B-tree implementation for Go

btree

made-with-Go made-with-Go MIT license PRs Welcome amit-davidson

btree is a Go implementation of a B-Tree. This project is intended for learning purposes so the code is relatively small (<500LOC) and highly documented. It means it can be a good starting point for people interested in data structures or how databases work.

You can checkout my blog post about the implementation and deep cover about B trees and databases

Installing

To start using btree, install Go and run go get:

$ go get -u github.com/amit-davidson/btree

Usage

package main

import "fmt"

func main()  {
	minimumItemsInNode := DefaultMinItems
	tree := NewTree(minimumItemsInNode)
	value := "0"
	tree.Put(value, value)

	retVal := tree.Find(value)
	fmt.Printf("Returned value is key:%s value:%s \n", retVal.key, retVal.value)

	tree.Remove(value)

	retVal = tree.Find(value)
	fmt.Print("Returned value is nil")
}

Reading the source code

The best places to start are the operations on the tree:

  • tree.Find() - Find Returns an item according based on the given key by performing a binary search.

  • tree.Put() - Put adds a key to the tree. It finds the correct node and the insertion index and adds the item. When performing the search, the ancestors are returned as well. This way we can iterate over them to check which nodes were modified and rebalance by splitting them accordingly. If the root has too many items, then a new root of a new layer is created and the created nodes from the split are added as children.

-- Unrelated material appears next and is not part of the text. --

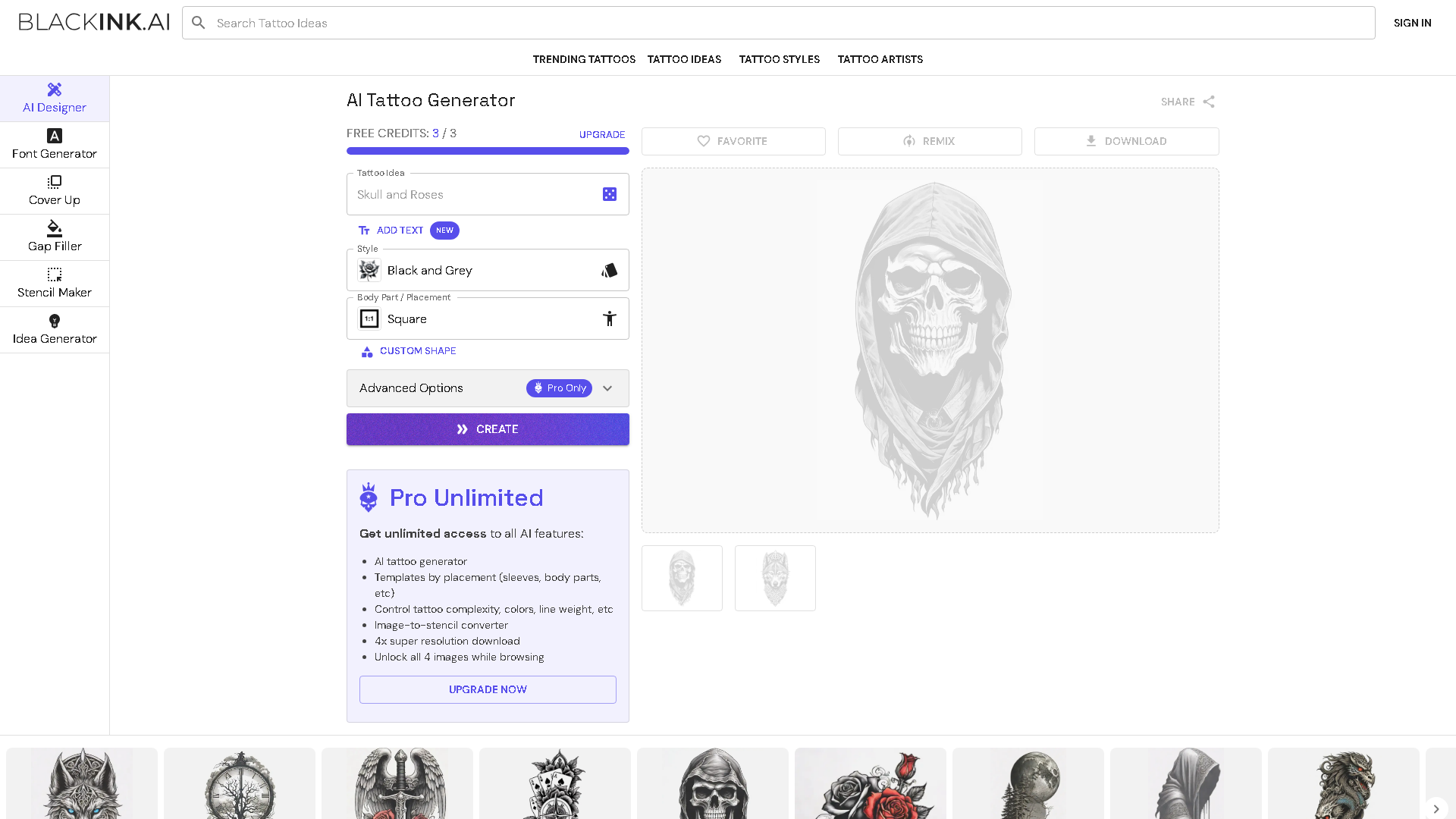Open the Trending Tattoos menu
1456x819 pixels.
(x=584, y=59)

  • tree.Remove() - Remove removes a key from the tree. It finds the correct node and the index to remove the item from and removes it. When performing the search, the ancestors are returned as well. This way we can iterate over them to check which nodes were modified and rebalance by rotating or merging the unbalanced nodes. Rotation is done first and if the siblings doesn't have enough items, then merging occurs. If the root is without items after a split, then the root is removed and the tree is one level shorter.